To do. Output the lines of the entries below beginning at the one with "Disable (227, 1101)" and ending with the last, exactly as written and without pictures.

########################################

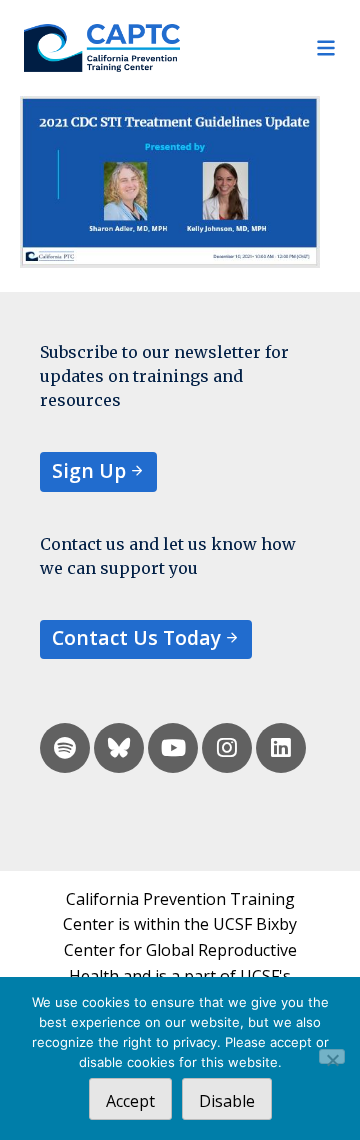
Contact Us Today (136, 637)
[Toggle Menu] (258, 48)
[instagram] (227, 748)
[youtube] (173, 748)
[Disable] (332, 1056)
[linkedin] (281, 748)
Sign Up (89, 470)
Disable (227, 1101)
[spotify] (65, 748)
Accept (130, 1101)
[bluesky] (119, 748)
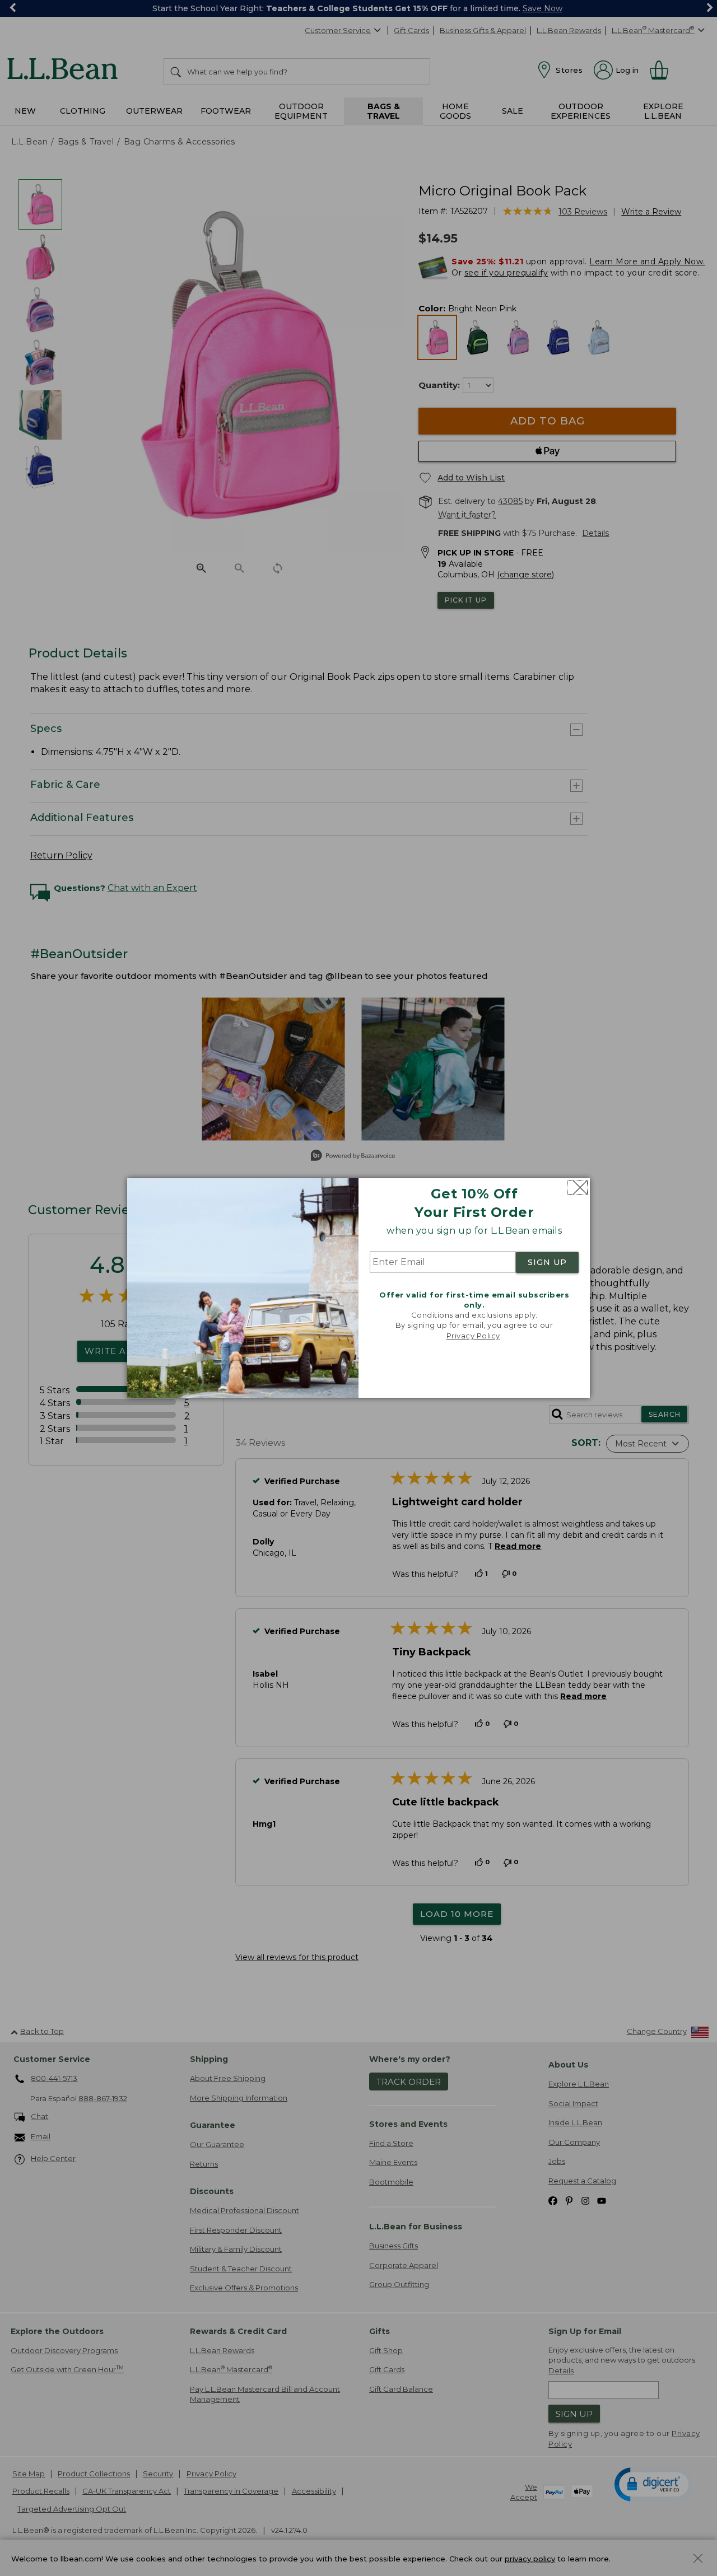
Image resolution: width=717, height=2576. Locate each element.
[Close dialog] (577, 1187)
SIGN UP (547, 1262)
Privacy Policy (473, 1335)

########################################

Written answer.
Disable (227, 1101)
[spotify] (65, 748)
Accept (130, 1101)
[bluesky] (119, 748)
Image resolution: width=717, height=2576. Locate each element.
[Close dialog] (577, 1187)
SIGN UP (547, 1262)
Privacy Policy (473, 1335)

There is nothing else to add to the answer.